Jason Wayne Frizzell v. State
12-14-00069-CR
| Tex. App. | Feb 27, 2015Background
- Appellant Jason Wayne Frizzell was indicted and convicted of Injury to a Child, with a prior felony used to enhance punishment to a second-degree felony.
- Frizzell repeatedly sought to represent himself and filed pro se motions before and after indictment.
- The trial court conducted multiple Faretta admonitions, warned about procedural/evidentiary rules, and offered appointed counsel, which Frizzell declined.
- At trial Frizzell represented himself; the child-victim (his nephew) testified that Frizzell hit him in the chest, causing pain, a red mark, and breathing difficulty.

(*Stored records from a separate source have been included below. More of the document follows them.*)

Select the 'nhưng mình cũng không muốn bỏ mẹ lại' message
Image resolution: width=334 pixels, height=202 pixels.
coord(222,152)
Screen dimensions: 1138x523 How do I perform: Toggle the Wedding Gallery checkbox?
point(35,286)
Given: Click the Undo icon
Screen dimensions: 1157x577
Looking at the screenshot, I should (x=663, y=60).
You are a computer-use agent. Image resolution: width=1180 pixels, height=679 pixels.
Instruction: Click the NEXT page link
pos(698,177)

- Frizzell left the scene and was later apprehended; the jury convicted and the State appealed to affirm the conviction.
Issues
| Issue | Plaintiff's Argument | Defendant's Argument | Held |
|---|---|---|---|
| Whether the trial court erred in allowing pro se representation and denying access to law‑library materials | State: Faretta requires honoring a valid waiver; Frizzell knowingly, intelligently, and voluntarily waived counsel and thus forfeited benefits like access to attorney research | Frizzell: Denial of direct access to legal research/library thwarted due process and impaired self‑representation | Court held waiver was valid; no due process violation in denying separate law‑library access once Frizzell declined appointed counsel |
| Whether evidence was legally sufficient to support Injury to a Child conviction | State: Victim’s testimony established intentional bodily injury to a child under 14; apply Jackson/Brooks standard and defer to jury | Frizzell: (implicit) challenges sufficiency of evidence | Court held evidence was sufficient when viewed in the light most favorable to the verdict; conviction sustained |
Key Cases Cited
- Blankenship v. State, 673 S.W.2d 578 (Tex. Crim. App.) (trial court must thoroughly admonish defendant who waives counsel)
- Brooks v. State, 323 S.W.3d 893 (Tex. Crim. App.) (Jackson legal‑sufficiency standard governs review; defer to jury credibility)
- Faretta v. California, 422 U.S. 806 (U.S. 1975) (defendant has right to self‑representation but must knowingly and intelligently waive counsel)
- Godinez v. Moran, 509 U.S. 389 (U.S. 1993) (waiver of counsel must be competent, knowing, intelligent, and voluntary)
- Jackson v. Virginia, 443 U.S. 307 (U.S. 1979) (legal‑sufficiency standard: view evidence in light most favorable to verdict)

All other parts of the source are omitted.